Remove the VAT relief and those that are able to will sacrifice even more than they already have to keep their precious children from the State sponsored bricks and mortar schools. For those that would be unable to meet the cost increase we’ll not roll over and send them back to the cesspits but would find an alternative way be that online schooling, home-ed etc.
Thank you, I agree
Ironically, all that Labour’s policy will achieve is the closure of a large number of “lower grade” and therefore lower priced private schools ….. leaving a small number of extremely expensive, elitist institutions – stuffed with the children of the mega-wealthy.
That smaller number of extremely expensive, elitist institutions will continue to dominate the governmental (in the widest sense) Old Boy’s Club which is destroying this country …. with an even more concentrated Group-Think of individuals completely detached from the lives/life experiences of the vast majority of the population.
And State schools, which will have to cope with an influx of pupils forced out of the private sector, won’t have their standards raised; they’ll be lowered as the former private pupils will be a small minority. It is quite likely that the lefty teachers will actively discriminate against them.
State Education – already pretty bad – will sink to the levels of the Socialist NHS.
Thank you, yes I also doubt that State Schools are capable of absorbing an influx. Many have physical constraints. They don’t have the organisation in place. And the inflx won’t be evenly spread, it will be some schools with dozens or hundreds of ex-private school children at the gates.
Even if there was extra money (which there won’t be) the expansion programme will need to be driven by LEAs, and there’s no way they can deliver anything without swallowing half the expense in their own bureaucracy
There are at least two unintended tax consequence here.
My own observation over many years is that a significant subsidy to school fees is made by grandparents.

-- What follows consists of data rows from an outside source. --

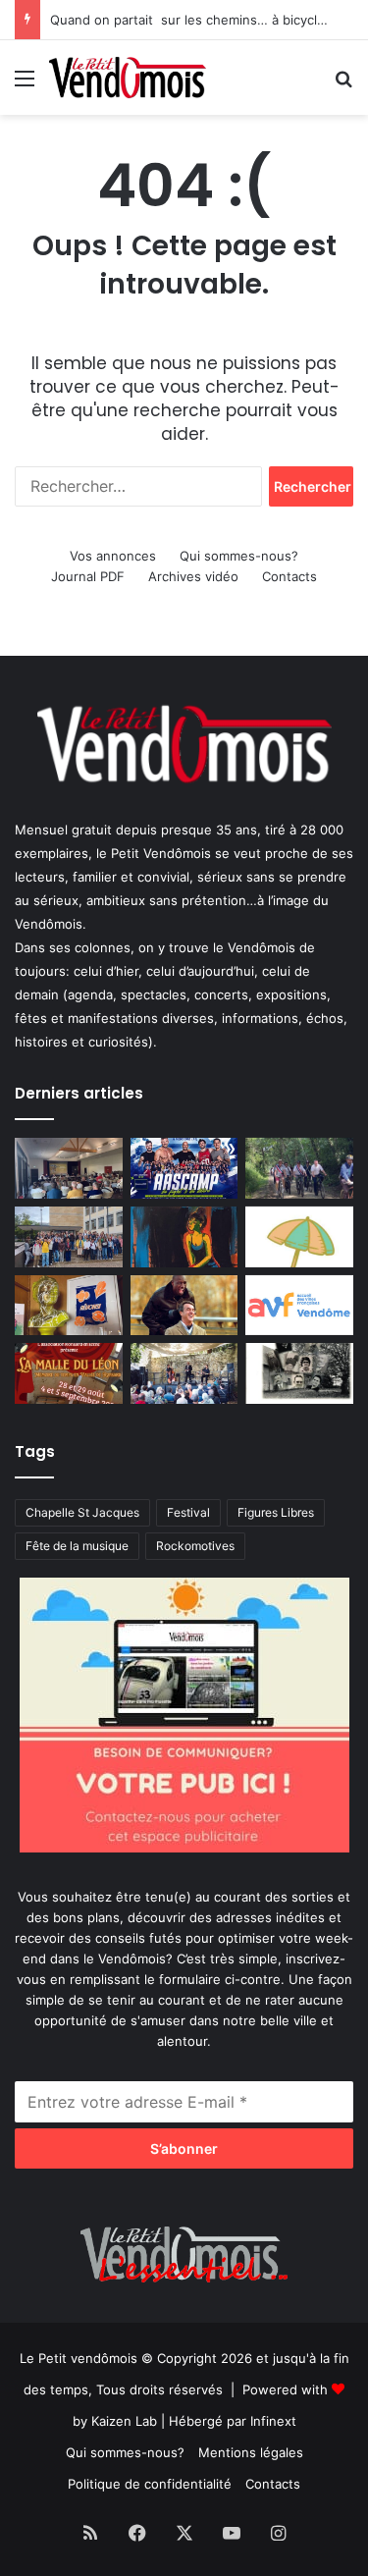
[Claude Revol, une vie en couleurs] (184, 1237)
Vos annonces (113, 556)
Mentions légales (250, 2452)
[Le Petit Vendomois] (127, 77)
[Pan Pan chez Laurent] (69, 1305)
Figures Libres (275, 1512)
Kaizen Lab (124, 2421)
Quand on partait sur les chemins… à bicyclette (196, 19)
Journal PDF (88, 576)
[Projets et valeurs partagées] (69, 1168)
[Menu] (24, 85)
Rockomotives (195, 1545)
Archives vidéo (193, 576)
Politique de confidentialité (150, 2484)
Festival (188, 1512)
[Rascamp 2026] (184, 1168)
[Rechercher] (343, 85)
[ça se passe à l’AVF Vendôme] (299, 1305)
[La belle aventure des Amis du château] (184, 1373)
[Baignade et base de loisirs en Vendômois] (299, 1237)
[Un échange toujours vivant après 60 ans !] (69, 1237)
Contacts (289, 576)
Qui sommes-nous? (239, 556)
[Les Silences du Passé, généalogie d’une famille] (299, 1373)
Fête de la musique (77, 1545)
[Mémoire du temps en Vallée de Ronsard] (69, 1373)
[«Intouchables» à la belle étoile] (184, 1305)
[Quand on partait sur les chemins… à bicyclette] (299, 1168)
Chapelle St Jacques (82, 1512)
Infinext (273, 2421)
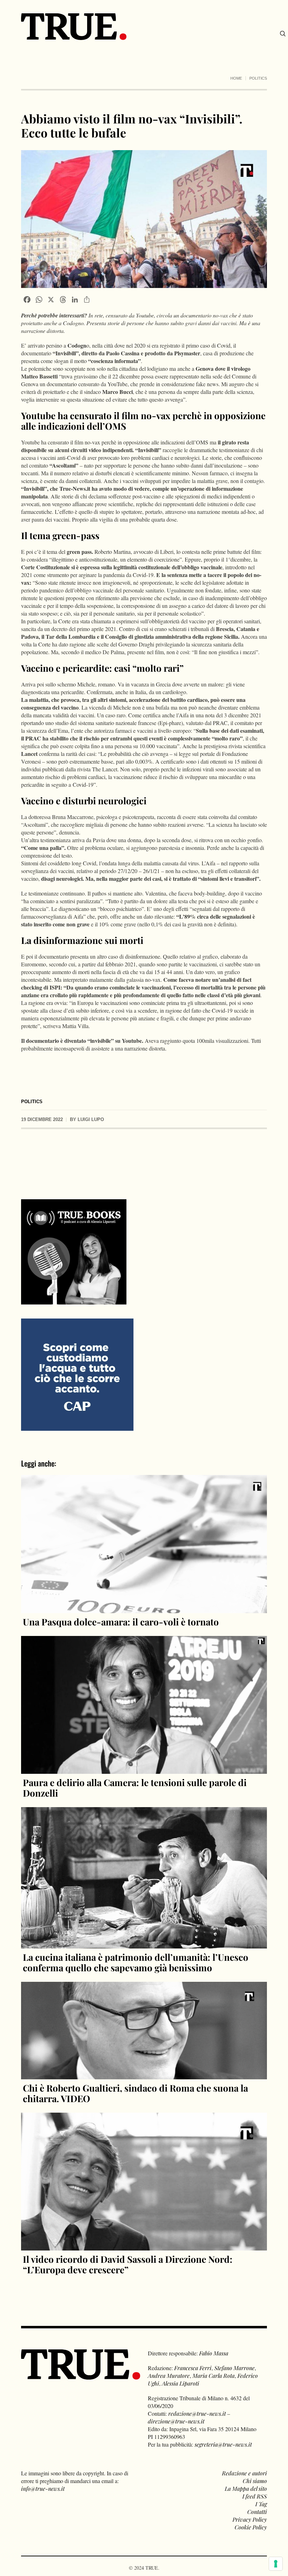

If, in order to meet increased fees, grandparents increase that subsidy then the likelihood is that Inheritance Tax down the line will be reduced – assuming IHT still exists of course.
In addition, I’d like to see the exact calculations on an example school. VAT is a complex tax and having done some work in the past on VAT exemption for education, the outcomes of the application of VAT on fees and the consequential ability to reclaim VAT on purchases will create some unexpected consequences and anomalies, with no two schools being the same.
At the very least I would expect a blanket application of VAT on school fees to trigger a large raft of complex, expensive and time-consuming tax tribunal cases as each school makes a case for its own VAT treatment.
As always, Labour is looking through the wrong end of the telescope. Outside of the super rich, us ordinary folks choose a private education for our kids because the state system is genrally poor. If the state system was improved, the demand for private education would fall away.But that will never happen as the Labour supporting teaching unions don’t believe in excellenc, or even improving people.